Neben den Geschichten und Illustrationen hat mich zudem beeindruckt, wie der bereits erwähnte Schulleiter Andrej Keller, selbst Sohn von Migranten, die Integrationsleistungen der jungen Autor*innen einordnet. Seien sie doch im übertragenen Sinne mit „vollgepackten Rucksäcken in Deutschland angekommen und kämpfen um ihren Platz im Leben“. Rucksäcke voller „schwerer Wackersteine – wie das Unverständnis der deutschen Sprache, neue fremde Sitten oder fehlende Freunde“. Keller sieht jedoch auch das, was in diesen Rucksäcken leuchtet:
„Viele lebenswerte Schätze wie Sprachenvielfalt, Erinnerungen, Erfahrungen, andere Perspektiven auf die Welt, Anpassungsfähigkeit, die Kraft, das Ankommen zu gestalten.“ (Andrej Keller)
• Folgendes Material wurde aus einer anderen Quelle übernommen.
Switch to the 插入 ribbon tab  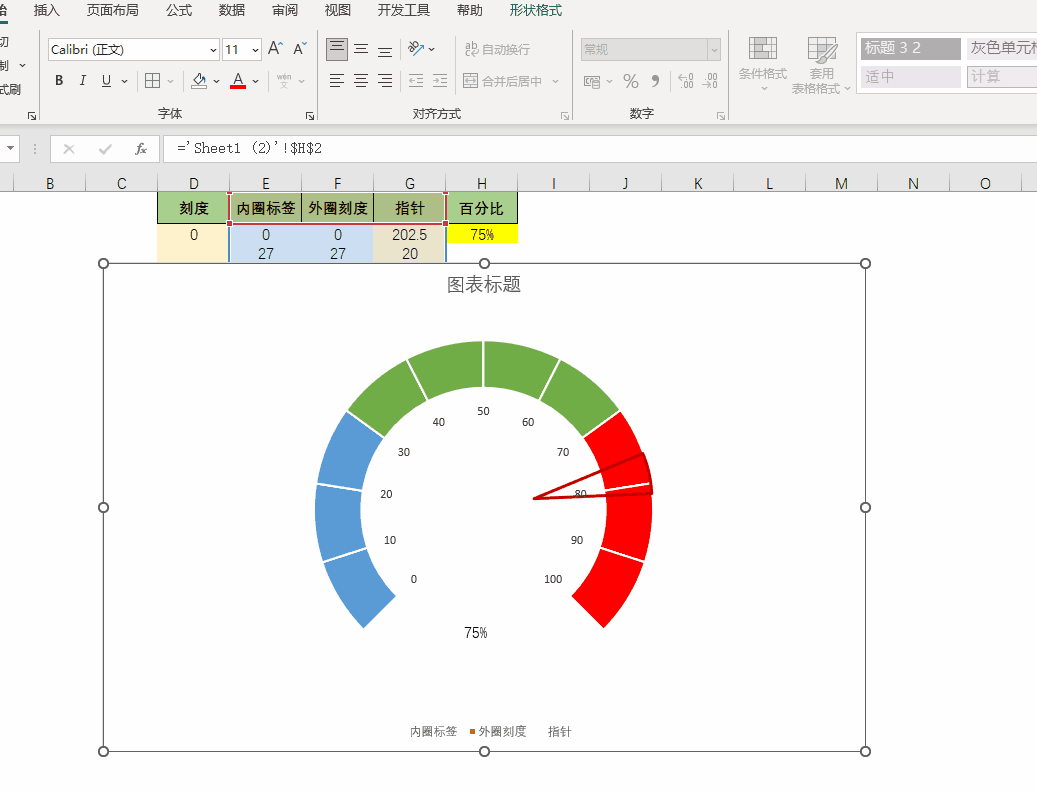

Dass der Büchner Verlag in Marburg diese Schätze im Buch „Unsere Geschichten. Die Flucht in eine fremde Heimat“ zum Leuchten bringt, erschließt sich vielleicht erst auf den 2. Blick. Denn primär bekommt man einen oft erschütternden Blick auf das seelische Gepäck der sieben Autor*innen, wie auch dieses Beispiel zeigt:
„Meinem Vater war klar, dass wir aus Syrien flüchten müssen. Leider verstarb er an einer Corona-Erkrankung. Meine Mutter ist jetzt ein Vogel mit gebrochenen Flügeln. Wir waren hilflos und es war niemand mehr da, der uns beschützen konnte.“ (Ros Ibrahim)
In jeder Fluchtgeschichte schimmert etwas Positives
Fluchterlebnisse, die schon jetzt traumatisch sind und/oder sein mögen – und ja, das Buch liest sich nicht so einfach nebenher. Jeder Beitrag enthält jedoch auch etwas Positives – und das hat stets mit Menschen zu tun, die unterstützten, neue Freunde wurden: Mitschüler*innen, Eltern neuer Freunde, freiwillige Helfer*innen oder Lehrer*innen. Auch das spiegeln die Fluchtgeschichten, und ich möchte mit zwei Zitaten schließen:
„Ich bin so glücklich, alles liegt hinter mir. Wir sind jetzt in Sicherheit! Das ist meine Geschichte, das ist mein Leben! Sei niemals schwach im Leben, tu was du willst, du schaffst das!“ (Hania Shojaee)
Und manchmal helfen auch Ehrgeiz und Humor! So beendet Oleksandr Suiarko seine Fluchtgeschichte wie folgt:
„Jetzt gehe ich auf eine deutsche Schule und es gefällt mir hier sehr gut. (…) In der Zukunft möchte ich Programmierer werden, aber auch Youtube-Videos machen, Grundlagen der Soziologie kennen und mich in der Politik engagieren und vielleicht Präsident der Ukraine werden. Ehrgeizig? Natürlich! Aber merken Sie sich meinen Namen für alle Fälle!“
Wer ist die Herausgeberin Sultana Barakzai? Die heutige Lehrerin an der Clemens-Brentano-Europaschule (CBES) in Lollar wurde 1992 als Tochter afghanisch-stämmiger Eltern im hessischen Vogelsbergkreis geboren. Bereits als Jugendliche engagierte sie sich ehrenamtlich für junge geflüchtete Menschen bei den Schottener Sozialen Diensten. Sie studierte Deutsch und Geschichte auf Lehramt in Gießen. An der CBES unterrichtet Sultana Barakzai hauptsächlich Deutsch als Zweitsprache und ihr Engagement gilt den Bereichen Internationale Austauschprogramme und UNESCO.
*Ein Danke gilt auch einer weiteren Lehrerin: Wiebke Meuser. Sie hat das Projekt intensiv begleitet und soll hier nicht unerwähnt bleiben, weshalb sie auch auf dem Foto abgebildet ist. Frau Meuser ist die Profilschulbeauftragte für Kulturelle Bildung in der Sparte Literatur an der CBES.